Bishal,
I suggest you post these queries on Quora or Stack Exchange and await for informed answers from experts in the field. Sorry, I lack the time to dig into your model and understand the context of your questions.
Note that the relationship between the stress energy tensor and the matter Lagrangian is also covered in Caroll's book:
https://fma.if.usp.br/~mlima/teaching/PGF5292_2021/Carroll_SG.pdf
In addition, these links may be of help: https://en.wikipedia.org/wiki/Einstein%E2%80%93Hilbert_action#Derivation_of_Einstein.27s_field_equations https://www.physicsforums.com/threads/understanding-how-to-derive-the-stress-energy-tensor-formula.988498/
Hi Bishal
Apologies for the delay in replying. In the last two months, I have started three new jobs and have been away on holiday, so I've been very busy.
I'm glad to see you're taking an interest in such fascinating topics. We discuss relativity and other topics in physics and mathematics every Tuesday at the meetings of the CAMP group at the Ronin Institute. It would be lovely if you could come to some of these meetings. Next week is a special meeting, as we have a guest speaker. I will send you an email at your Ronin Institute address very soon.
I'm afraid I don't think I can answer your question. I know in principle that the energy-momentum density tensor for matter is proportional to the the Euler-Lagrange derivative of the matter Lagrangian. (I prefer this term to stress energy tensor, though they mean the same thing - I'll abbreviate it to EMDT.) But I don't recall ever doing this in practice for a particular matter system. And I certainly don't know how to do the reverse in any detail: going from the EMDT to the matter Lagrangian it can be obtained from.
Furthermore, I'm not entirely clear what system of matter you're looking at and how you derived the EMDT. My impression is that the interval you state is for the exterior solution of a Schwarzschild-type system, where M represents a mass and Phi is the scalar gravitational potentional resulting from it. If this is the case, it would seem odd to me to have Phi contained in the EMDT. The EMDT usually describes properties of the matter, and wouldn't usually describe the gravitational field, as this is described by curvature and therefore falls in the Einstein(-Hilbert) part of the Lagrangian (density), not the matter part.
If you'd like to come to one of the CAMP meetings, we could discuss it there. (Although not this coming Tuesday, as we have a guest speaker.)
Best wishes
Tom
Tom Lawrence Conventionally, your are right. But the line element I have stated is symmetrical, static but non-vacuum. I could assure the validity of this line element although, it is derived on the basis of positive gravitational potential (which has authentic derivation) with all classical tests has been verified as well as it reduces to same form as Schwarzschild solution for lower mass case. The non-vacuum here represents the results that the non-zero EMDT follows outside the mass M (as you mentioned). So, I believe that the EMDT splits in two ways for interior (fluid idealization) and exterior (representing the gravitational field behavior) portions that the exterior part is conventionally assumed to have non-existence believing that Christoffel's get vanished at outer local regions. But what the problems this kind of assumption leads is well explained by Penrose in his book "The Road to Reality", one among is the Energy localization problem, whose solution would be fulfilled from our EMDT. I would appreciate if you have any queries further. For your kind information, I have solved those issues I mentioned in the question.

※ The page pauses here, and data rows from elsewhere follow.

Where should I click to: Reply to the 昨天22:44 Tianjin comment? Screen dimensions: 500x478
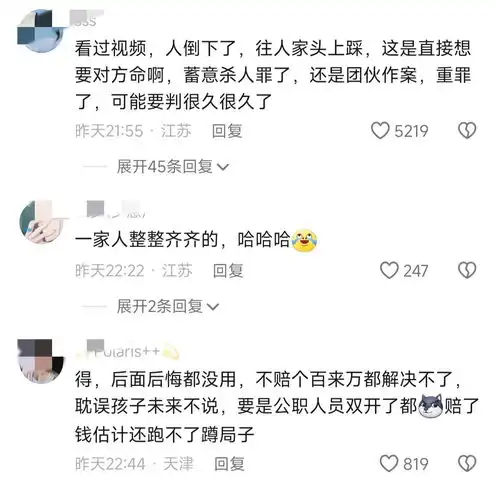point(229,464)
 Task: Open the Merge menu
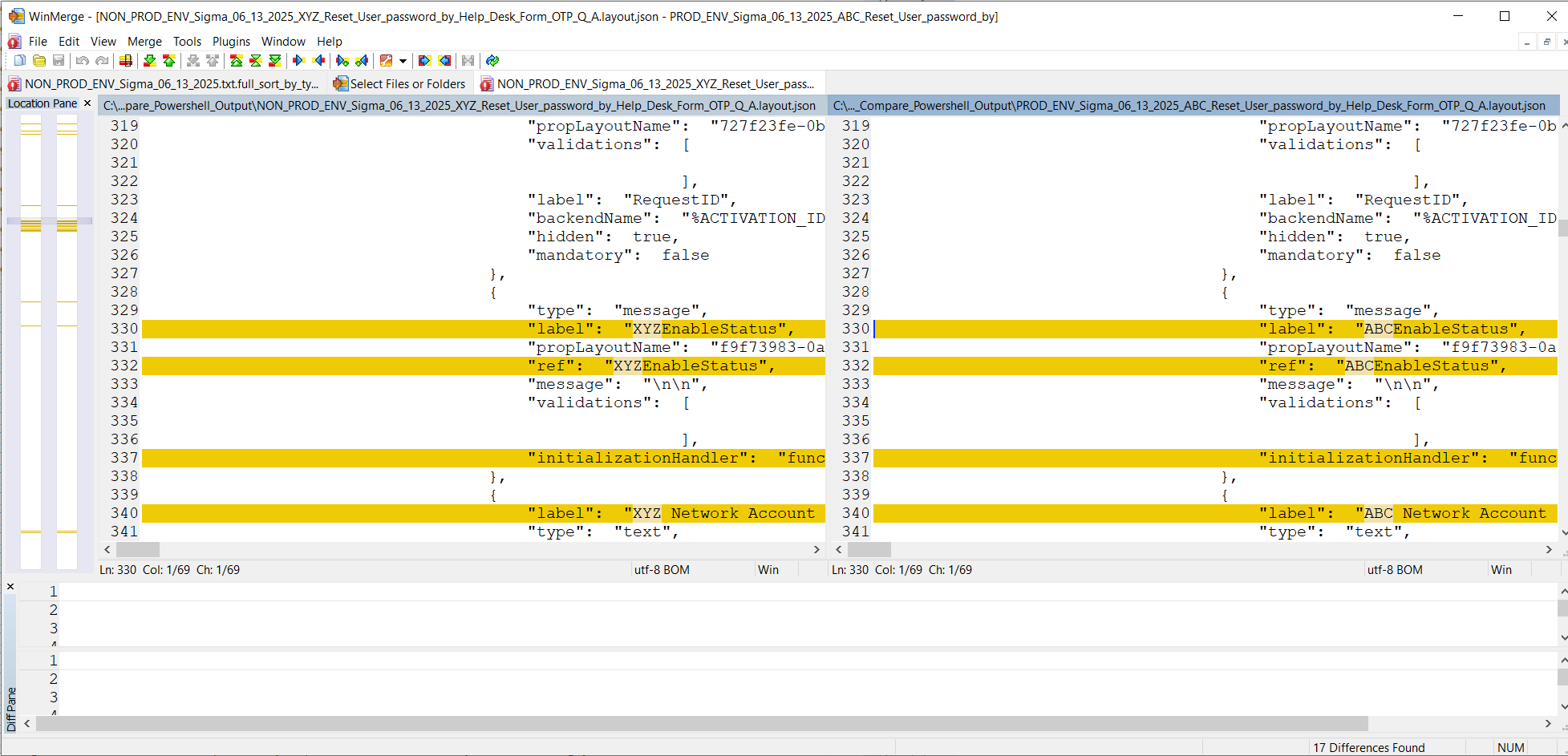click(x=144, y=42)
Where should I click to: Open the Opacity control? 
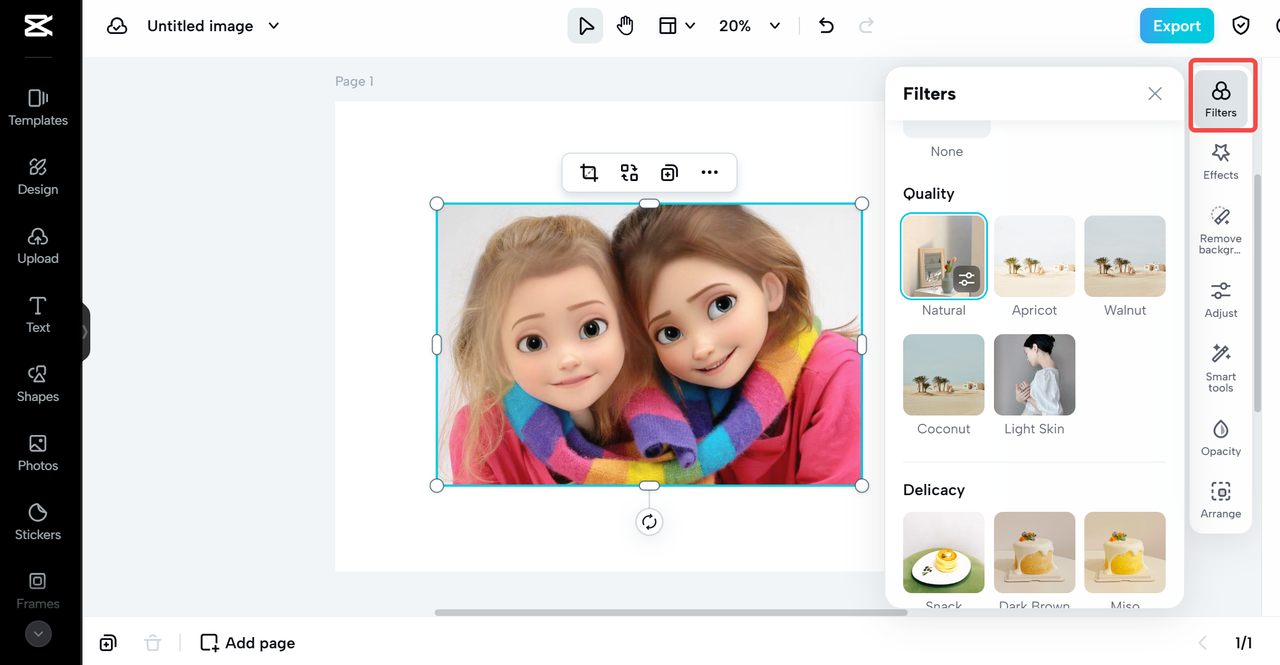pos(1220,437)
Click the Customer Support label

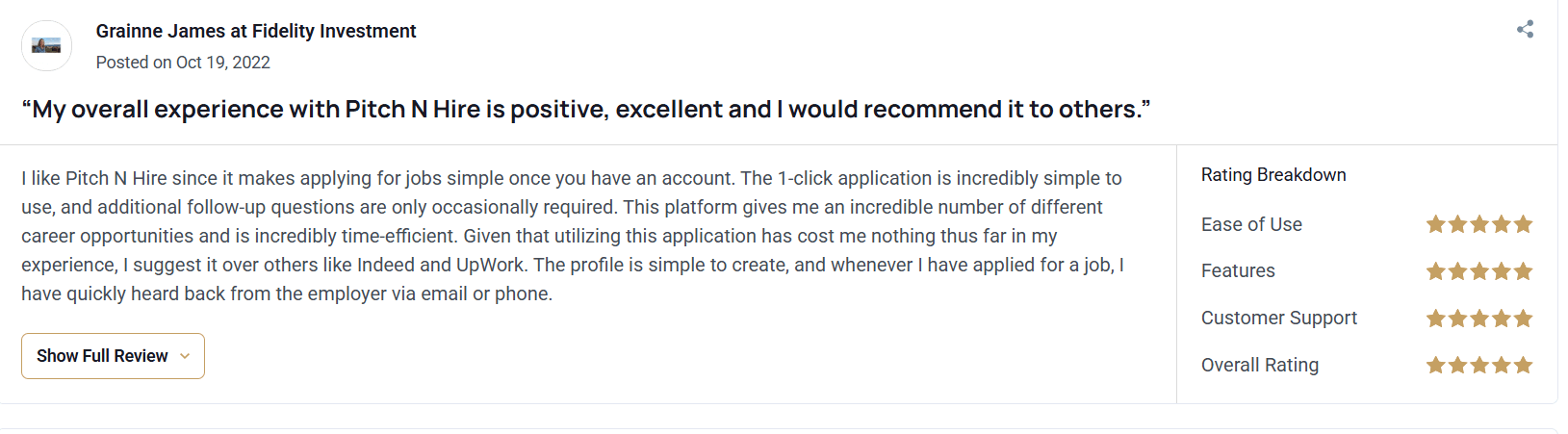[1278, 318]
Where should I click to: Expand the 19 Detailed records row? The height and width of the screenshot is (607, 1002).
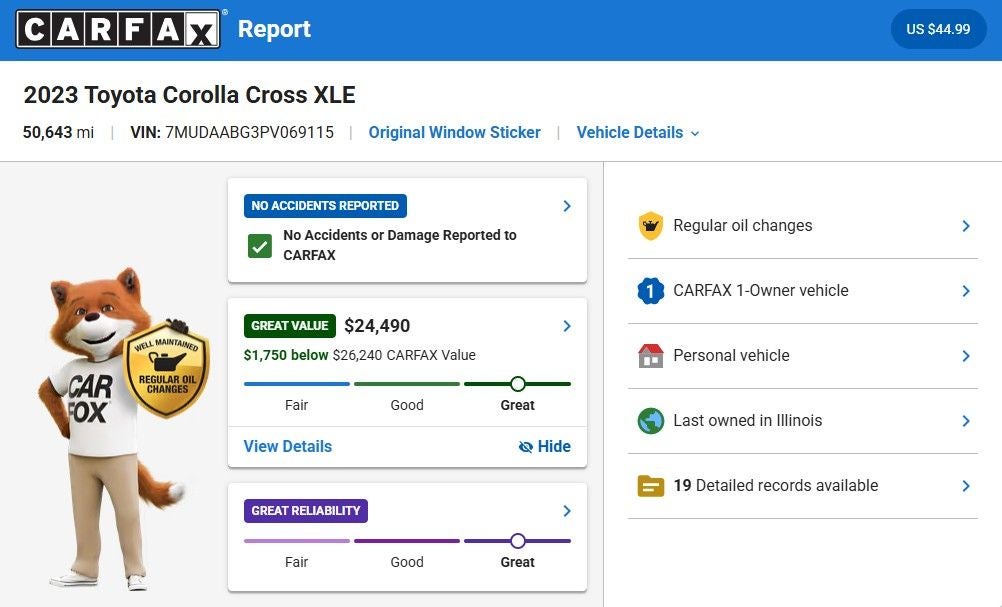pyautogui.click(x=966, y=485)
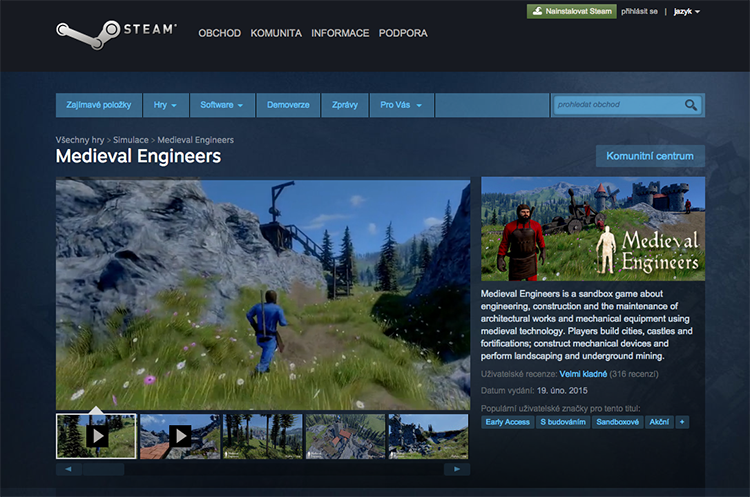This screenshot has width=750, height=497.
Task: Open the Komunitní centrum button
Action: tap(650, 156)
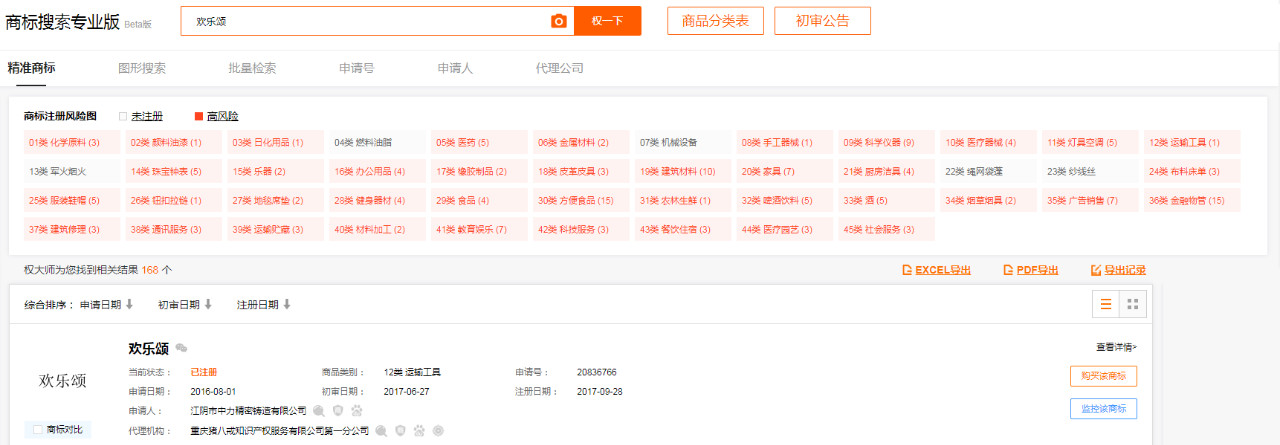Click shield icon in the 申请人 row

[x=338, y=410]
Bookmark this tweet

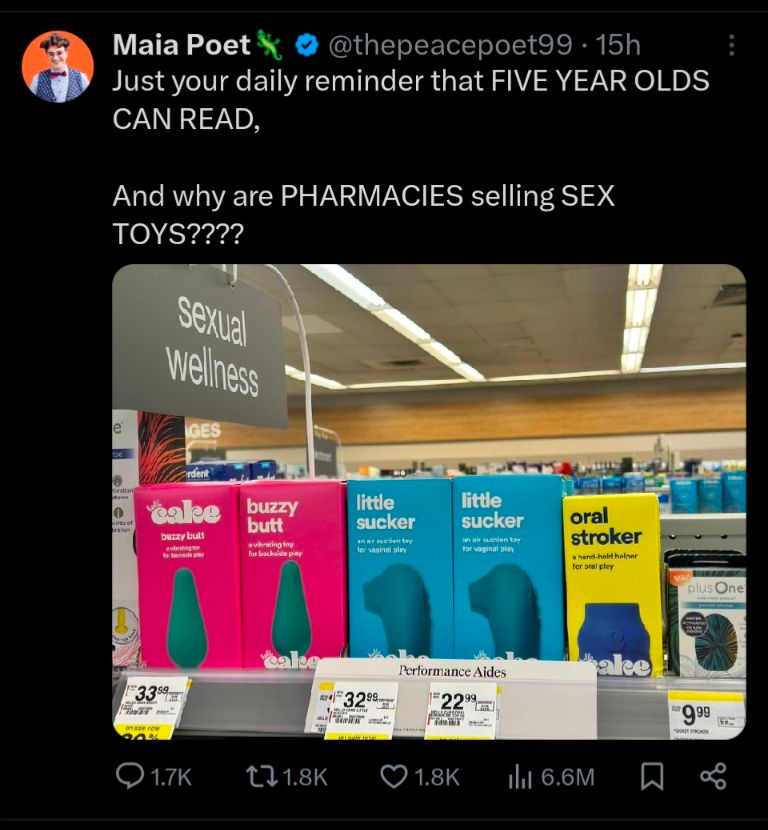(652, 777)
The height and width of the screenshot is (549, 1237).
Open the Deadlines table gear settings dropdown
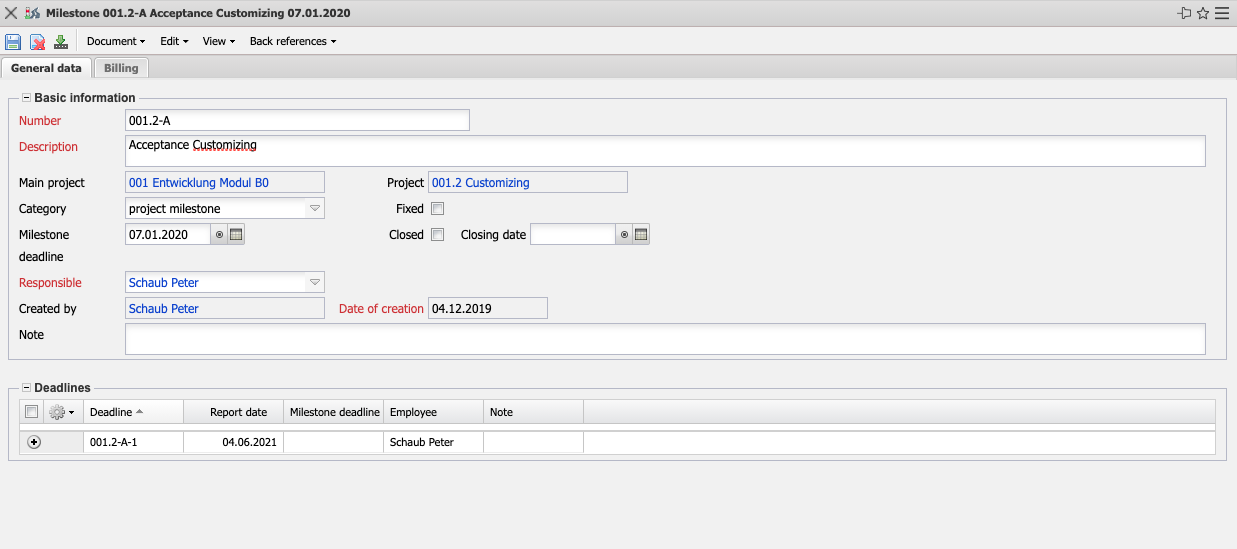point(62,412)
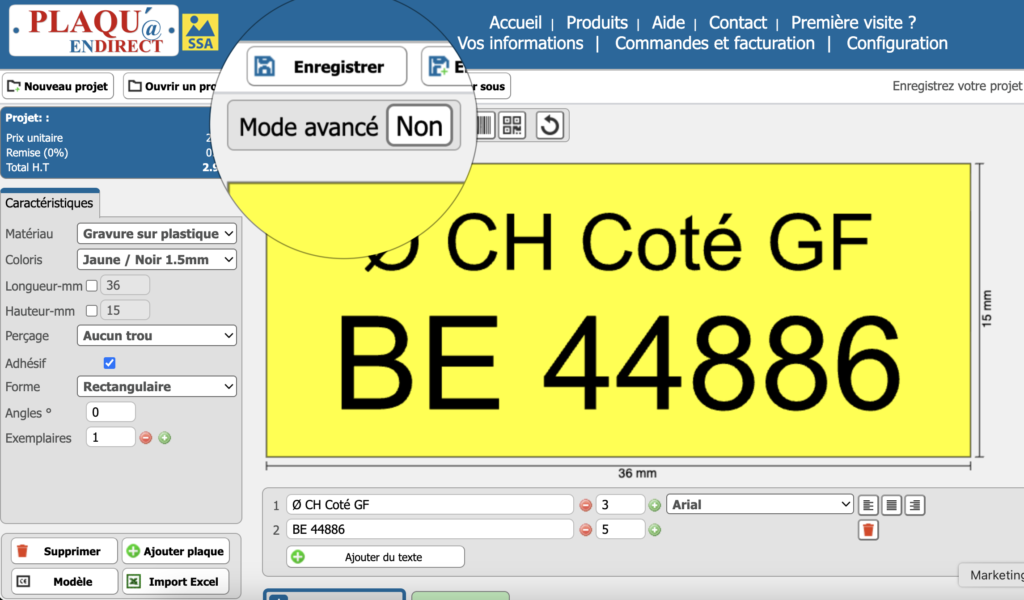Image resolution: width=1024 pixels, height=600 pixels.
Task: Tick the Hauteur-mm checkbox
Action: (92, 310)

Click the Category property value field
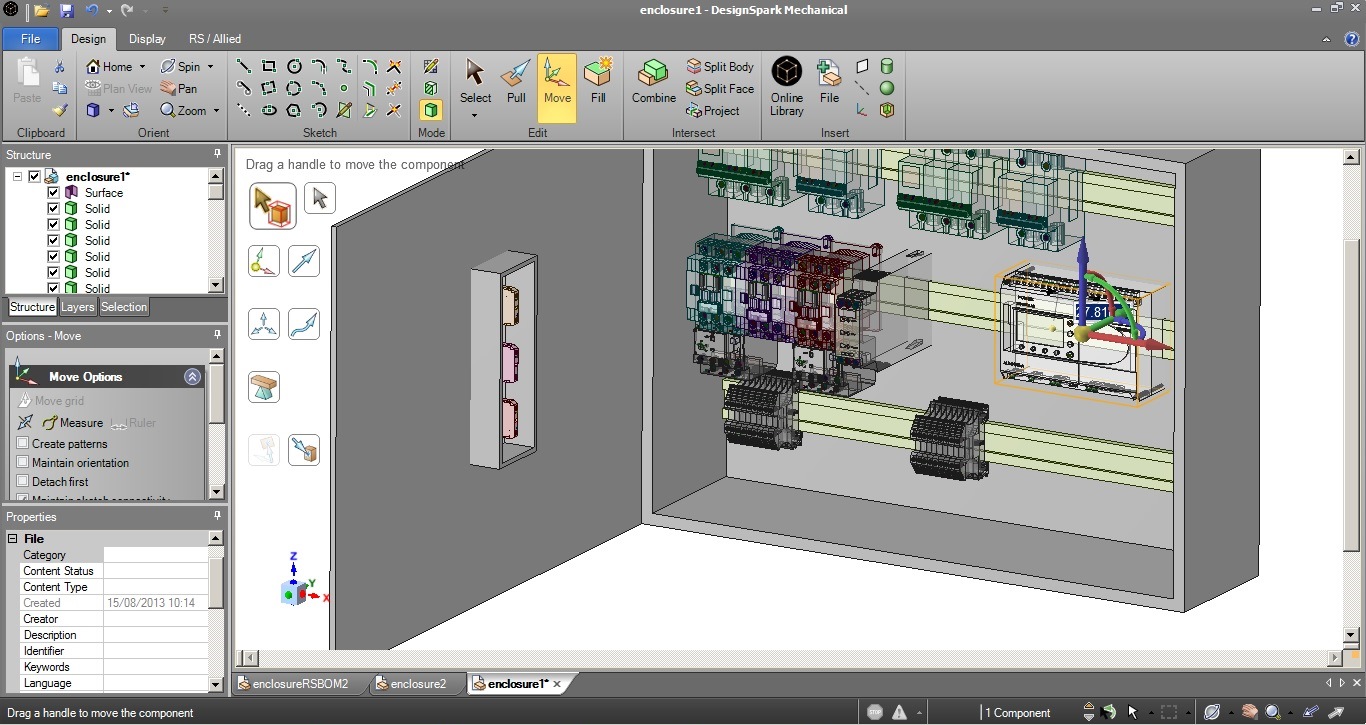[x=155, y=555]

Good to hear you've now answered the question that you posed at the start. That's often the way, I find - I ask others a question, then end up solving it myself.
But if that is the line element for the interior, I'm still intrigued by the form you have for the EMDT. Is curly M a mass? If so, how do you end up with a mass - which presumably is spread over a region - appearing in the EMDT field for each point? I'd expect some kind of derivative of that to appear in the expression - a local density.
Tom Lawrence Thank you for your question! The line element I had posted is the exterior one, field originated. The complete one including the interior, fluid idealized is not mentioned there. I had already mentioned that the total EMDT splits into two portions. Yes, the local density should coupled for interior solution in EMDT.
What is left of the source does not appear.